[Pixel coordinate grounding data]

━━━━━━━━

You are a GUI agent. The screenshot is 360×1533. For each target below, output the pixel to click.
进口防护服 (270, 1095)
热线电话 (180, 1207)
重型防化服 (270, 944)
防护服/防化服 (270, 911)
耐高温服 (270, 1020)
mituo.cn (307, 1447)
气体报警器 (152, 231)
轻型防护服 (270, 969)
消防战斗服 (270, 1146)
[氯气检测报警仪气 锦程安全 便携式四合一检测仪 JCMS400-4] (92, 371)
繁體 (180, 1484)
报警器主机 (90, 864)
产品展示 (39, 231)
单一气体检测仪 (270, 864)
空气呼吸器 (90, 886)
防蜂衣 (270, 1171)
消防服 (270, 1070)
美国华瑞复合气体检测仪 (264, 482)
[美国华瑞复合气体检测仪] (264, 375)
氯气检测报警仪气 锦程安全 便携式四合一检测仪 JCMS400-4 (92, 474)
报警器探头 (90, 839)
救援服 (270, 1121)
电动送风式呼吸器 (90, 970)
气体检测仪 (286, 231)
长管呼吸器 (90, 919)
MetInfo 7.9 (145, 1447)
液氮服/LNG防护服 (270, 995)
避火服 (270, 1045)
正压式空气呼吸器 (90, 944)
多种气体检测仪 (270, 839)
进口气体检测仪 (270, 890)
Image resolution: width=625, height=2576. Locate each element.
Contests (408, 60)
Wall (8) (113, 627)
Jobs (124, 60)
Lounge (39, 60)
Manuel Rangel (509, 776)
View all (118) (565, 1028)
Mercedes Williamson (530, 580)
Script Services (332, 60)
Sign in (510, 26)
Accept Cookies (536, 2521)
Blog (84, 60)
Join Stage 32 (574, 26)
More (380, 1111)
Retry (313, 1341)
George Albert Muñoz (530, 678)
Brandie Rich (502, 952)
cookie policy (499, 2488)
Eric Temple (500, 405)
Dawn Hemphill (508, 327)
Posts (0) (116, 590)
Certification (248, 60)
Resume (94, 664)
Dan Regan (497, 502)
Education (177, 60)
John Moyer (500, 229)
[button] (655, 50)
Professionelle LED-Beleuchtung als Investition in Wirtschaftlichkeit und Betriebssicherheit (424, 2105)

━━━━━━━━

In the entries above, find the line containing "Education (177, 60)". Set down that line and every line after it through the last one, exactly and alone.

Education (177, 60)
John Moyer (500, 229)
[button] (655, 50)
Professionelle LED-Beleuchtung als Investition in Wirtschaftlichkeit und Betriebssicherheit (424, 2105)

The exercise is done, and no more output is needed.